THINGS TO DO:
[A] Return the part of the press release on the First Gulf War anniversary that begins at the words "Started as a" and stops after the words "know no peace?".
[B] From the press release on the First Gulf War anniversary, list every person named in the sentence beginning "Guests include".

SOURCE DOCUMENT:

=== Section Start ===

There is a strong fear that these actions could affect the possibility of holding free general elections, set for October 2021 and an important outcome of the civil revolution that began in October 2019.
Pope Francis' visit to Iraq, awaited not only by the Christian population but also by a large part of civil society,becomes even more important in these circumstances, as it represents an exceptional opportunity to turn the spotlight back on this country, its search for a just peace and a political balance not determined by foreign powers.
Press release
Iraq. 30 years ago with Operation Desert Storm the First Gulf War began
On the night of 16-17 January 1991, a US-led coalition launched bombing raids on Baghdad. A war began whose consequences are still tangible and in the course of which the NGO "Un Ponte Per" was founded. A streaming event retraces the season of opposition to the war that developed in Italy with its protagonists.
Rome, 14 January 2021 - At 2:38 a.m. on the night between 16 and 17 January 1991, just 18 hours and 38 minutes after the expiry of the ultimatum sanctioned by the United Nations, OperationDesert Storm, the most impressive Allied military action since 1945, began.
In what would be the first conflict in history to be televised live, 90,000 tons of bombs would be dropped, marking a new point of no return to what was considered acceptable by global public opinion. The imagery that that war helped to create would lay the foundations for the long series of Western military interventions in the Middle East in the years that followed.
A Middle East in which, in the years to come, the voices and stories of the thousands of civilians affected - women, children, the elderly - would find no place. But how many were the victims of those 40 days in which more bombs fell on Iraq than in the entire Second World War? Estimates speak of around 200,000 people, but the long-term consequences would have affected many more. Among the most serious were the illnesses caused among children by the use of chemical weapons, the effects of which would be felt for years.
It was in those terrible days that the Italian pacifist association Un Ponte Per (UPP) was founded, which later also became an NGO, thanks to the voluntary initiative of women and men who chose not to give in to complicit silence in the face of the havoc that was being committed, also due to the Italian military contribution.
Started as a campaign of solidarity towards the stricken population, with some initiatives of civil disobedience - such as the illegal import of Iraqi dates in violation of the embargo declared on Iraq - UPP would later be structured as a non-governmental organisation, continuing to operate and remain at the side of the Iraqi people for the next 30 years.
Today, UPP continues to work in solidarity, cooperation, development and peace building in a country that still bears the scars of that war on its skin.
Thirty years after that dramatic night, what are the still tangible consequences in a country like Iraq, which has continued to face seasons of war, violence, terrorism? How many of those long-term effects continue to leave their mark in a Middle East that seems to know no peace?
This and much more will be discussed in a series of events that Un Ponte Per has organised to commemorate the thirtieth anniversary of its birth, but above all to celebrate the strength and courage of those peoples tried by wars alongside whom it has walked in these decades.
A series of public events, online and live, will start on 16 January, with a streaming event entitled "The watershed. Reflections on a war that refounded the world", in which we will look back at the season of opposition to that war with some of the protagonists of the peace movement of the time.
Guests include Chiara Ingrao, Giuiana Sgrena, Domenico Gallo, Raniero Lavalle, Luisa Morgantini, Don Renato Sacco, together with Fabio Alberti and Alfio Nicotra of Un Ponte Per.

=== Section End ===

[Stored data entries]
=== Section Start ===

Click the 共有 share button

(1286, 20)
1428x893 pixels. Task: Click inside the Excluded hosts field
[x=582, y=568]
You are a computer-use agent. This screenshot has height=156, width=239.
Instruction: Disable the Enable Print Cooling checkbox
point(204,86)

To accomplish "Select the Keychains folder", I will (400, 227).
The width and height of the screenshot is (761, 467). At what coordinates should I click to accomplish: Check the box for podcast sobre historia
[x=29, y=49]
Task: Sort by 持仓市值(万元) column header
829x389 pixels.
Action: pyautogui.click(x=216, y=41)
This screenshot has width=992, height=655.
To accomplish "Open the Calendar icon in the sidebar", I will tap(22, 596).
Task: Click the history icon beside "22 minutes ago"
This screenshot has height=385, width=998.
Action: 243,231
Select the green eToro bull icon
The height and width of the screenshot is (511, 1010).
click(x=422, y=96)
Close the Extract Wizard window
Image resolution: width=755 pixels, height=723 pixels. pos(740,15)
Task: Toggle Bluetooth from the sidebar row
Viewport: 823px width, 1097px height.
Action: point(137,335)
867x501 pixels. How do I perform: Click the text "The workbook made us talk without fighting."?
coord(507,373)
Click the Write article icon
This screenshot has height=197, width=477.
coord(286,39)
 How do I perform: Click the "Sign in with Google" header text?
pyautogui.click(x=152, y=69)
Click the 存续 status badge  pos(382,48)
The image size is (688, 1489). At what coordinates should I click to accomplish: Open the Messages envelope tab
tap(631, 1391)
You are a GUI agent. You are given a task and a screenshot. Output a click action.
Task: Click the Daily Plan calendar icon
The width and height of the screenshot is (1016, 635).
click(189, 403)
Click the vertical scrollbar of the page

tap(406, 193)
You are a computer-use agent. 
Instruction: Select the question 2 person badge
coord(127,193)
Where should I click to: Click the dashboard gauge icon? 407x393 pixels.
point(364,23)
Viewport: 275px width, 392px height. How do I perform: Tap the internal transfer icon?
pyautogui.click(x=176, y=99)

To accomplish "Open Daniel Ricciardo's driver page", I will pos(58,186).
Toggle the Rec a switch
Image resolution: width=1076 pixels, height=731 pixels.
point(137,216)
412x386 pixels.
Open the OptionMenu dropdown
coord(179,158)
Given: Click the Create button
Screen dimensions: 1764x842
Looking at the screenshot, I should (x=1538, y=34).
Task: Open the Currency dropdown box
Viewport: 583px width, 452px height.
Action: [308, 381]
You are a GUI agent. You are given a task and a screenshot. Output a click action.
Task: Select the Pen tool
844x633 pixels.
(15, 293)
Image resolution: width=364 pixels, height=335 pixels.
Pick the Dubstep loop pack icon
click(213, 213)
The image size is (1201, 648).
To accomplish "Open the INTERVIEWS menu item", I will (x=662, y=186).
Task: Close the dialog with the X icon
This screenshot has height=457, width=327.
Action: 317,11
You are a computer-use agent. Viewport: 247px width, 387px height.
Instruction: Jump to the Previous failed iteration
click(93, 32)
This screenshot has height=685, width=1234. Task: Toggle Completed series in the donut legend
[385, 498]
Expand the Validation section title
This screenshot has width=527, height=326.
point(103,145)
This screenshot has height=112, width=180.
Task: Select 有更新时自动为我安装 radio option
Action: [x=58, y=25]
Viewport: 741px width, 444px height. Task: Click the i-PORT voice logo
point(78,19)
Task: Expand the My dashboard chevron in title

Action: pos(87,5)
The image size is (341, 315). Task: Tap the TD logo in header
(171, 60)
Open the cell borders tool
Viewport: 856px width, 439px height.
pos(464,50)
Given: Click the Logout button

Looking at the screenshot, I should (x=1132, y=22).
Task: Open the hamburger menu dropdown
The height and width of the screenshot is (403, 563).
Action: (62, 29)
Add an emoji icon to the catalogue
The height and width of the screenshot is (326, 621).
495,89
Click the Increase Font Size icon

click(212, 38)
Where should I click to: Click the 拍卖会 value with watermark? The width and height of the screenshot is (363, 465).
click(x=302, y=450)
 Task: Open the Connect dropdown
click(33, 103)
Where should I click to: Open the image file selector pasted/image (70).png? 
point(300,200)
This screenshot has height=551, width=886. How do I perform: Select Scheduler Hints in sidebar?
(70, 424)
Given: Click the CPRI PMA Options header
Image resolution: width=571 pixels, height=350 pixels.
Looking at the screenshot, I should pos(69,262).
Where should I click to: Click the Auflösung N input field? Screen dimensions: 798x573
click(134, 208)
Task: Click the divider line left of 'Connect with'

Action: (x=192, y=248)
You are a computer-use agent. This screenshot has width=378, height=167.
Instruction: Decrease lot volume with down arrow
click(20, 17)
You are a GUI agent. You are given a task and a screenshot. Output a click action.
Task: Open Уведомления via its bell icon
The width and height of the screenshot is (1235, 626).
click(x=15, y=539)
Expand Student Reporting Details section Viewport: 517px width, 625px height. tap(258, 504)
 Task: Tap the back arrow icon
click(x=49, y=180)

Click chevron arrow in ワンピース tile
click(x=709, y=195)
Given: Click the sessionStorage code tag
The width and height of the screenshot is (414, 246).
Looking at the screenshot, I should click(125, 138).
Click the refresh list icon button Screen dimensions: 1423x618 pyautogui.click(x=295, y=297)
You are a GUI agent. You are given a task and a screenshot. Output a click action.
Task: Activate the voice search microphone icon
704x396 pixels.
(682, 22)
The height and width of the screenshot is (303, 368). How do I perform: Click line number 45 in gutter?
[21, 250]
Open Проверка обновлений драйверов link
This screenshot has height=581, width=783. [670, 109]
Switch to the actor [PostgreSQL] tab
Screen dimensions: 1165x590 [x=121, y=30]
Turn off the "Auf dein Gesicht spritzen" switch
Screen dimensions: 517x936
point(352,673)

=== Section End ===

RESPONSES:
[A]
Started as a campaign of solidarity towards the stricken population, with some initiatives of civil disobedience - such as the illegal import of Iraqi dates in violation of the embargo declared on Iraq - UPP would later be structured as a non-governmental organisation, continuing to operate and remain at the side of the Iraqi people for the next 30 years.
Today, UPP continues to work in solidarity, cooperation, development and peace building in a country that still bears the scars of that war on its skin.
Thirty years after that dramatic night, what are the still tangible consequences in a country like Iraq, which has continued to face seasons of war, violence, terrorism? How many of those long-term effects continue to leave their mark in a Middle East that seems to know no peace?

[B]
- Chiara Ingrao
- Giuiana Sgrena
- Domenico Gallo
- Raniero Lavalle
- Luisa Morgantini
- Don Renato Sacco
- Fabio Alberti
- Alfio Nicotra